1. R37 filtering resistor to 5k (with B+ now at 180VDC). no difference.
2. yanking off tubes from one of the channels. no difference.
3. quickly removing heater regulation (I have it on molex connector), and the 100hz will not budge.

Can dirty power be ruled out now?

 

[tommypiper]

What happens when you turn the power off?  Does the noise go away while the unit continues to amplify for a moment?  If so, it's a power issue.  If not...

 

[1954U1]

Did you try to swap the transformers on channels?
I've not understood from your 1st post..

I say this, because Edcor [-78 db] is not shielded, and Lundahl [-91dB] I think is shielded..

Anyway, another ultra-quick test would be to slip off the mu-can from the Lundahl, I dont know if its possible..

 

[Samuel Groner]

What happens with a floating source resistor or shorted (pin 2 + 3) input? Where's the rectifier located? These can be nastier than the power transformer from time to time. And make sure it ain't any surrounding gear causing the hum.

Samuel

 

[Kingston]

What happens when you turn the power off?  Does the noise go away while the unit continues to amplify for a moment?  If so, it's a power issue.  If not...

ok that rules out a lot of stuff. it's definitely a power issue. All the problematic areas go away immediately as I turn off power.

Did you try to swap the transformers on channels?
I've not understood from your 1st post..

I say this, because Edcor [-78 db] is not shielded, and Lundahl [-91dB] I think is shielded..

Anyway, another ultra-quick test would be to slip off the mu-can from the Lundahl, I dont know if its possible..

Yes I tested on lots of tubes, and with several identical transformers, on two channels.
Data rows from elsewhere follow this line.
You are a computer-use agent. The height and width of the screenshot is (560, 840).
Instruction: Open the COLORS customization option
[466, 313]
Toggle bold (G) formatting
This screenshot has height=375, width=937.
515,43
Furthermore, I didn't know it was possible to receive/induce any of the post rectification 100hz noise magnetically.

 

[Kingston]

What happens with a floating source resistor or shorted (pin 2 + 3) input? Where's the rectifier located? These can be nastier than the power transformer from time to time. And make sure it ain't any surrounding gear causing the hum.

Samuel

Sorry if I didn't write it clearly enough already, the floating source resistor, or shorted pin input makes no difference here.

And now I can already definitely say it's a power issue.
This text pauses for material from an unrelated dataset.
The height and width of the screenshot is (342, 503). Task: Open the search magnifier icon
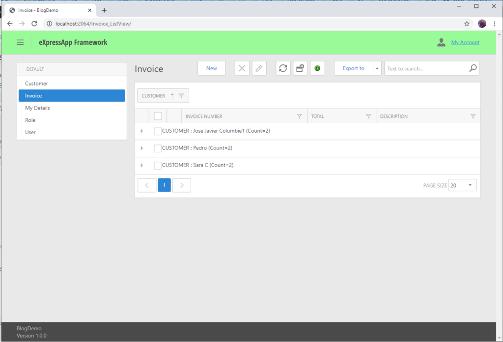pos(472,68)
There are 3 bridge rectifiers on the standard G9 pcb (for B+, heaters and phantom separately), located on the "PSU filtering area" of the PCB. I actually already bumped into a very similar problem on another gyraf PCB, the GSSL. moving it all  (rect, filter caps, reg) out of the audio PCB solved it completely.

Maybe I should try it here? What is theoretically the biggest culprit here? the rectifiers, or all the PSU components combined? moving it out of the audio PCB is not a problem for me.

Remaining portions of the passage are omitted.